20) Worked Examples (mental models)
- Summarisation (T5/GPT): “Summarise this report in 5 bullet points focusing on safety KPIs.”
- Retrieval-Augmented QA (GPT/BERT-embeddings): Embed docs → retrieve top-k → feed to an LLM for grounded answers.
- Image Captioning (ViT+Transformer decoder): Encode image patches → decode caption tokens.
- Speech-to-Text (Whisper): Feed audio features to encoder → decode text.
21) Hands-On: Quickstarts (low-code ideas)
- Zero-shot classify support tickets with a GPT prompt (no training).
- Fine-tune a small T5 on your FAQs for better on-brand summaries.
- Build RAG: generate embeddings (BERT/SBERT), store in a vector DB, retrieve + prompt an LLM.
- Transcribe meetings with Whisper; summarise with a T5/GPT prompt.
22) Evaluation & Safety
- Text: BLEU/ROUGE for MT/summarisation; accuracy/F1 for classification; human eval for quality.
- Vision: top-k accuracy; mAP for detection; IoU/Dice for segmentation.
- Speech: Word Error Rate (WER).
- Safety: test adversarial prompts, measure hallucination rate, add citations via RAG, log failures.
23) Visual Asset Pack (for your designer)
- “Attention Heatmap”: show a token attending strongly to earlier keywords.
- “Transformer Block”: LayerNorm → Multi-Head Attention → Add/Residual → FFN → Add/Residual.
- “Encoder–Decoder Flow”: input tokens → encoder → cross-attention in decoder → generated tokens.
- “Model Zoo” tiles: BERT, T5, GPT, ViT, CLIP, Whisper, DALL·E with 1-line use cases.
- “RNN vs Transformer” throughput comparison sketch (parallel vs sequential).
24) Mini-Exercises
- Prompting: Take a paragraph from a policy doc.

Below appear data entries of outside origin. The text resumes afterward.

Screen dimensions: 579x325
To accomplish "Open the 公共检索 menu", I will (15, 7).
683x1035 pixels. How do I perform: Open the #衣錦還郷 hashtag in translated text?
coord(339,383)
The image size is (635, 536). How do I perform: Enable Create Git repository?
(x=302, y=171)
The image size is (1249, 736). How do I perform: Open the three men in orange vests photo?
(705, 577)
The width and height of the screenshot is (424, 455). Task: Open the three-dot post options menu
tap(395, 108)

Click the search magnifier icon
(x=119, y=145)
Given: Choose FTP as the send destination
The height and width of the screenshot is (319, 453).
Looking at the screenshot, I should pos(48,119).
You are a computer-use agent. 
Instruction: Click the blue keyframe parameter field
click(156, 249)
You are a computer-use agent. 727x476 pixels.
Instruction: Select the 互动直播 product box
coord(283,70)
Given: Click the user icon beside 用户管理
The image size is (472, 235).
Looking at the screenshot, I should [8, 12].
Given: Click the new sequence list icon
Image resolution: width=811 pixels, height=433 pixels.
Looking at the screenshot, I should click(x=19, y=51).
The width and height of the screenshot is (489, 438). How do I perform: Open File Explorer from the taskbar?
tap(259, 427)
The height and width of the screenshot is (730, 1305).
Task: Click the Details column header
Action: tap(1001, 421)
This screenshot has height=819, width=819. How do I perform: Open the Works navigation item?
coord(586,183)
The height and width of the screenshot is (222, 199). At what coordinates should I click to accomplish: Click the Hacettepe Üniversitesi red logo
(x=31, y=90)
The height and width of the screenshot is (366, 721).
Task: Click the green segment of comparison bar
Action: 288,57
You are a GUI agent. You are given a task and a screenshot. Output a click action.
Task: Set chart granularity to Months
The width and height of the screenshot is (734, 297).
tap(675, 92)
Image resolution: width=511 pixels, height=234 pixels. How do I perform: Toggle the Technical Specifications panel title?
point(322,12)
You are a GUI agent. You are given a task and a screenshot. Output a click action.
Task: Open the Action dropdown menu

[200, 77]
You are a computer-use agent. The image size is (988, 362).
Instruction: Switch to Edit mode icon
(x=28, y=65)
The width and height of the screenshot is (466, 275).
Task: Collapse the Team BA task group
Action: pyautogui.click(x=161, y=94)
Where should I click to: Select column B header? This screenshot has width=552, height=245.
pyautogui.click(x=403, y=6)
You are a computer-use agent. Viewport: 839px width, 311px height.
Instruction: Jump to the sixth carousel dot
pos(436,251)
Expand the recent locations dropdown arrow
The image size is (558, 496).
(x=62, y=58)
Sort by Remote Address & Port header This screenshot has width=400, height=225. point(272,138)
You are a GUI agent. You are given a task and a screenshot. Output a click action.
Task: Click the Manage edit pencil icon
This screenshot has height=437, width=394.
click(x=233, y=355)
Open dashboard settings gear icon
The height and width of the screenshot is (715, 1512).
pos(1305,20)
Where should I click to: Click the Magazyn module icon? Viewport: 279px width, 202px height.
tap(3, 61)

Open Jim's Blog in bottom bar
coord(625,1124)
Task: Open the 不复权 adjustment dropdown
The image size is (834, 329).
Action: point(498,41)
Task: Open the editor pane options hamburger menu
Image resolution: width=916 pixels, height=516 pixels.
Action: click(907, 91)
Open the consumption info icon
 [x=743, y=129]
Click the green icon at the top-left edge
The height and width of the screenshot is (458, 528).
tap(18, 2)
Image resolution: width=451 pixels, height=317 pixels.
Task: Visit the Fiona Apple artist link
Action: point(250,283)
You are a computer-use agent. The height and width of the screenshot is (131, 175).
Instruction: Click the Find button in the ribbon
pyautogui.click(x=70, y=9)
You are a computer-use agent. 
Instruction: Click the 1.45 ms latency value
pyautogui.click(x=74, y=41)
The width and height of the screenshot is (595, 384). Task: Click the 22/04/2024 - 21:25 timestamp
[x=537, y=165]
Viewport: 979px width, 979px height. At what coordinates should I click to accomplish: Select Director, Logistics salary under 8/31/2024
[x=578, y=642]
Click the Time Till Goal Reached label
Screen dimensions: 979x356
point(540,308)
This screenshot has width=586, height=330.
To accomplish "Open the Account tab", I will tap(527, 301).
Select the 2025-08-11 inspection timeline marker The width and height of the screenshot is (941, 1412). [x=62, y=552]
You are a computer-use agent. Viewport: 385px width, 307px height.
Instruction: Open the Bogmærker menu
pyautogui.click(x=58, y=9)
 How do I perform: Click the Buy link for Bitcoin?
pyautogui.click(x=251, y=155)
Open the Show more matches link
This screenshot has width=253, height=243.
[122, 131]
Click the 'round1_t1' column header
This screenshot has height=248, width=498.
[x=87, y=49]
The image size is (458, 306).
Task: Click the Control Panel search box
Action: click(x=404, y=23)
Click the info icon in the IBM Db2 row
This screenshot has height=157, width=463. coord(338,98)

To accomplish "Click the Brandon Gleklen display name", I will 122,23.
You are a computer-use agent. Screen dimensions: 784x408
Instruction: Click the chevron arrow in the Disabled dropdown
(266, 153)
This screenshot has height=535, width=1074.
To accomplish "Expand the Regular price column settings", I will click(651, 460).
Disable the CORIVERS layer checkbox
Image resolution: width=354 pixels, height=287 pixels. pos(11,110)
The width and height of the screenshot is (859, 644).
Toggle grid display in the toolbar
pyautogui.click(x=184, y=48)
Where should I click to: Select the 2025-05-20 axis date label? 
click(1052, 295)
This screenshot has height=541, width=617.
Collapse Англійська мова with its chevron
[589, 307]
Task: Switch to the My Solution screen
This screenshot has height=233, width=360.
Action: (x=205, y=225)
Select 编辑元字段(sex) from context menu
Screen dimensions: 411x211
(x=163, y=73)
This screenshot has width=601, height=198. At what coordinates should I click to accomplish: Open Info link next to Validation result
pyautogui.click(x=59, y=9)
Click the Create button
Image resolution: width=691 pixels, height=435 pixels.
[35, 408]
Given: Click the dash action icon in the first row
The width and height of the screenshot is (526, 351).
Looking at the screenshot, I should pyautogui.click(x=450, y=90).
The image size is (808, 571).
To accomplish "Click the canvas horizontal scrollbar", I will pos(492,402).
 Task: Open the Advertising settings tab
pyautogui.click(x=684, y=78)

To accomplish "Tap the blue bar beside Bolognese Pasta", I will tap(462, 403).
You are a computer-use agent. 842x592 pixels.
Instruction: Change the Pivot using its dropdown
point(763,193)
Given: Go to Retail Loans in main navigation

Ask GPT to produce: (a) 5-bullet summary; (b) glossary; (c) action items. Compare outputs when you add role/context in the prompt.
- RAG sanity: Index 20–30 PDFs; ask factual questions. Track answer accuracy with and without retrieval.
- Vision: Try a ViT fine-tune on a small labeled set (e.g., 5–10 classes). Does freezing early layers help when data is tiny?
- ASR: Transcribe a 2-minute audio with Whisper; compute WER by manually checking errors.